Stored data
Segment Open
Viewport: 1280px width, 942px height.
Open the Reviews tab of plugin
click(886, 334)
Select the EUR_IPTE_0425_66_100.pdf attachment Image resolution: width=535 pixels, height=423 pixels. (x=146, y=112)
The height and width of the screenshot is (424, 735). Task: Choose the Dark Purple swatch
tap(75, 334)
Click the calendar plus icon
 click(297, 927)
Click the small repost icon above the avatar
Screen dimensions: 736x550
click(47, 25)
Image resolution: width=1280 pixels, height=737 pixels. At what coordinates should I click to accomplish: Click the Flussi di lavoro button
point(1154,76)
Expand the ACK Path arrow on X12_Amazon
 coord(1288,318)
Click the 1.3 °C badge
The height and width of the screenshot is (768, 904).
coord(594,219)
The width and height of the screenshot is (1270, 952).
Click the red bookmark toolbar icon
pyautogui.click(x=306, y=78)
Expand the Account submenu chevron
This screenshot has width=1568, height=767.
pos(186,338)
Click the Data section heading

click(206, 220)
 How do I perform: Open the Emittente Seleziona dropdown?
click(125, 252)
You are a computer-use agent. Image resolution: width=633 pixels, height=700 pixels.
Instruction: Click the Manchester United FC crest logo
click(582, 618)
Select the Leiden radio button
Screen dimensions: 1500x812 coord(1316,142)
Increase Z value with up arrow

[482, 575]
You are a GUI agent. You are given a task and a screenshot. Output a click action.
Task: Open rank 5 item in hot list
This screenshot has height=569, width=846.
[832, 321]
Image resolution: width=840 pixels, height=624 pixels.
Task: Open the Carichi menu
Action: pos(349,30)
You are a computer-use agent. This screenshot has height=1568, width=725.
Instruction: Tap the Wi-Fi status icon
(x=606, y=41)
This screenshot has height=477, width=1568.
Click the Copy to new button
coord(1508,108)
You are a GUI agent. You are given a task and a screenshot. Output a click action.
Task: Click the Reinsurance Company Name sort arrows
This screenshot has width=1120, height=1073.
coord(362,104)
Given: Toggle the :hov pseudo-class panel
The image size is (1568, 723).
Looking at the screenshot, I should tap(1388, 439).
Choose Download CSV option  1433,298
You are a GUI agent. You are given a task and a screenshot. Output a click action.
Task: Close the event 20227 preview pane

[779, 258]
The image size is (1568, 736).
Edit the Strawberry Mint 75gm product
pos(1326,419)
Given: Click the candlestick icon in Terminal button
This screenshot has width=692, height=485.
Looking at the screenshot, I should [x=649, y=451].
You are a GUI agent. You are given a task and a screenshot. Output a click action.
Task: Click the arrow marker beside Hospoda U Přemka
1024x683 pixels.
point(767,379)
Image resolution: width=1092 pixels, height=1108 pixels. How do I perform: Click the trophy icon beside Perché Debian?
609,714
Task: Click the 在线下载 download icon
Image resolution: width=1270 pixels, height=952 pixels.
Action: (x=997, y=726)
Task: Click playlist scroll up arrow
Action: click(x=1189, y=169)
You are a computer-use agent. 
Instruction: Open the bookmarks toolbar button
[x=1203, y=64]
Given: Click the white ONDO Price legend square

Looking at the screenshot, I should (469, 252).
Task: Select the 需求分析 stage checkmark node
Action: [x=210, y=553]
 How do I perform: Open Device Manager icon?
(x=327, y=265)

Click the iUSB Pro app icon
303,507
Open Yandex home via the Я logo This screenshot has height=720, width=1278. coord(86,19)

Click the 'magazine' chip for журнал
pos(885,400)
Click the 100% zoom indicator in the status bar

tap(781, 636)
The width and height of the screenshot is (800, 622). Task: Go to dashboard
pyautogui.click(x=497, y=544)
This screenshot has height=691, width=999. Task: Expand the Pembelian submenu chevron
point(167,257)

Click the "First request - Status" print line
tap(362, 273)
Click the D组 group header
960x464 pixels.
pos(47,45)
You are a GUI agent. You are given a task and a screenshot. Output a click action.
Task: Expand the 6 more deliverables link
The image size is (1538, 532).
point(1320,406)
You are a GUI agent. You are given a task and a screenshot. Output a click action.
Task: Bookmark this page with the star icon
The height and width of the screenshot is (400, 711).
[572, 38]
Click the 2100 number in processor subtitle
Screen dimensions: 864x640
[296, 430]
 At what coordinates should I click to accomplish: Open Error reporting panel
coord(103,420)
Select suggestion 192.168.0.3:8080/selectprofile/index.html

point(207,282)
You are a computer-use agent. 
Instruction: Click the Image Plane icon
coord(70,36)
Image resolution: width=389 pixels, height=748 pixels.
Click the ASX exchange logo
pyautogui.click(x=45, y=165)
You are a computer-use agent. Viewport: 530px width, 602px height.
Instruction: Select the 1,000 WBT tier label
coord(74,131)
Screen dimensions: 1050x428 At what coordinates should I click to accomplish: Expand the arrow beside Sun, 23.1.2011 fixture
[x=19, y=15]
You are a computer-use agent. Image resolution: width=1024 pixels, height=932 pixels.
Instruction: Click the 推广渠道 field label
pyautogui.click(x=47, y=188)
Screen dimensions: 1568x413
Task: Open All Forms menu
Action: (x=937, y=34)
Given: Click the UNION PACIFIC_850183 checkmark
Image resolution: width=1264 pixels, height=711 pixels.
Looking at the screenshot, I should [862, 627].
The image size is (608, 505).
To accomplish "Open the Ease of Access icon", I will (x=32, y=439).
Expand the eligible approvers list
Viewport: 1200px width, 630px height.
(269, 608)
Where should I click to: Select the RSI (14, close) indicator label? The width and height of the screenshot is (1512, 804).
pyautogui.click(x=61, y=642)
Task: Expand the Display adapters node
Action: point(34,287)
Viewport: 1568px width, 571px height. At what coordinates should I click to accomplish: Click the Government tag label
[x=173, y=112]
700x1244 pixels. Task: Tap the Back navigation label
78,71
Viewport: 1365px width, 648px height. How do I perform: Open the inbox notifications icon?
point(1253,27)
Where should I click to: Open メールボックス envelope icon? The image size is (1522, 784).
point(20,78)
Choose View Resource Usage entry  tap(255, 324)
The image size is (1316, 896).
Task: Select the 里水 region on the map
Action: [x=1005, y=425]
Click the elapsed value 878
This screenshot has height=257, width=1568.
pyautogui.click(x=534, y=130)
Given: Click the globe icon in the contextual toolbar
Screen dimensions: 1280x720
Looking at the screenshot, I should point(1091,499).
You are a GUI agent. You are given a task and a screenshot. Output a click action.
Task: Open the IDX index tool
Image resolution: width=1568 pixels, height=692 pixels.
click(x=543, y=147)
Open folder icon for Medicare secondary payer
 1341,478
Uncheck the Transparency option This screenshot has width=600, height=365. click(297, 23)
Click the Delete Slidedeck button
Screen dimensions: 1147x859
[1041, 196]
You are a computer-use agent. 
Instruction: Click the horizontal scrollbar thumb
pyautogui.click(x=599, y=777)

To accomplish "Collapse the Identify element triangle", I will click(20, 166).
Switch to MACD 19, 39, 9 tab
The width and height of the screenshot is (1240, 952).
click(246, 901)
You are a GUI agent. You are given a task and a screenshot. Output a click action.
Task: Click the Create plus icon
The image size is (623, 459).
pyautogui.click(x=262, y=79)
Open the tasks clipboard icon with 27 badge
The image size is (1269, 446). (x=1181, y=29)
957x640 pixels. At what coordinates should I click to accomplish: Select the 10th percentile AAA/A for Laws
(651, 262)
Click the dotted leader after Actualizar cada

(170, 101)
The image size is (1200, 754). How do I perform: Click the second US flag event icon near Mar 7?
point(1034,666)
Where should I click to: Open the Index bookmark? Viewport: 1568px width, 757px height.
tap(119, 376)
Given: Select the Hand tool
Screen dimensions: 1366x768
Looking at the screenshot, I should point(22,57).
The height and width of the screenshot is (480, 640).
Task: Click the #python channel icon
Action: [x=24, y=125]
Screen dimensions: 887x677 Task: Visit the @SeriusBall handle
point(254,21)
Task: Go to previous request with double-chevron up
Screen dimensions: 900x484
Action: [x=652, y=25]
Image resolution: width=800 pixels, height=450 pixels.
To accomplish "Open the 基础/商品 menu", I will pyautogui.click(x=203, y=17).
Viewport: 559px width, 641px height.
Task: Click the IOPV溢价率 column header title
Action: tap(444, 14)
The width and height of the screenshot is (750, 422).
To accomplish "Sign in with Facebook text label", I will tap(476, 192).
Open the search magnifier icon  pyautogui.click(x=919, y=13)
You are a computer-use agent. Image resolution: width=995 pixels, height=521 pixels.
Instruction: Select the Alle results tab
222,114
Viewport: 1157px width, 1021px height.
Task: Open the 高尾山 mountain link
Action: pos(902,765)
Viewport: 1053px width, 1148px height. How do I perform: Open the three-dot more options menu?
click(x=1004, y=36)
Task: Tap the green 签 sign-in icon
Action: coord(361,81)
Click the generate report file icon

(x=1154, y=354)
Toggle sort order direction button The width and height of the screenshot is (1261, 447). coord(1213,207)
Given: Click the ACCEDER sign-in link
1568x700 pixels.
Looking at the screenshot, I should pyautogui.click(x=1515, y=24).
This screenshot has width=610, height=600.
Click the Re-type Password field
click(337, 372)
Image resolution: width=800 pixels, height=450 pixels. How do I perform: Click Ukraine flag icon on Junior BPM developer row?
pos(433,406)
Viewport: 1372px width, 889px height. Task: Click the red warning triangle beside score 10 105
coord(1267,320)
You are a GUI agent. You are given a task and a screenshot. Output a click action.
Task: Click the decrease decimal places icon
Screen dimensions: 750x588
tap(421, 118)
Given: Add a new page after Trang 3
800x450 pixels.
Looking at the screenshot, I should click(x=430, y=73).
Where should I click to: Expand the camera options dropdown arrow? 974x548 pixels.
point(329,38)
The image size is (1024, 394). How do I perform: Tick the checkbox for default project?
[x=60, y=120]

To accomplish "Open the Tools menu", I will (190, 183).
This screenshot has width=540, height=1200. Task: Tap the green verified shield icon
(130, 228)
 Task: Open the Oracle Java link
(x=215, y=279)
Segment Closed
◆ EXERCISE DETAILS ◆
Copy word for word the stretch of entries above from the line that has "Click the Copy to new button" through the line that has "Given: Click the candlestick", both ends included, and nothing outside it.

◆ REPLY ◆
Click the Copy to new button
coord(1508,108)
You are a GUI agent. You are given a task and a screenshot. Output a click action.
Task: Click the Reinsurance Company Name sort arrows
This screenshot has width=1120, height=1073.
coord(362,104)
Given: Toggle the :hov pseudo-class panel
The image size is (1568, 723).
Looking at the screenshot, I should tap(1388, 439).
Choose Download CSV option  1433,298
You are a GUI agent. You are given a task and a screenshot. Output a click action.
Task: Close the event 20227 preview pane

[779, 258]
The image size is (1568, 736).
Edit the Strawberry Mint 75gm product
pos(1326,419)
Given: Click the candlestick icon in Terminal button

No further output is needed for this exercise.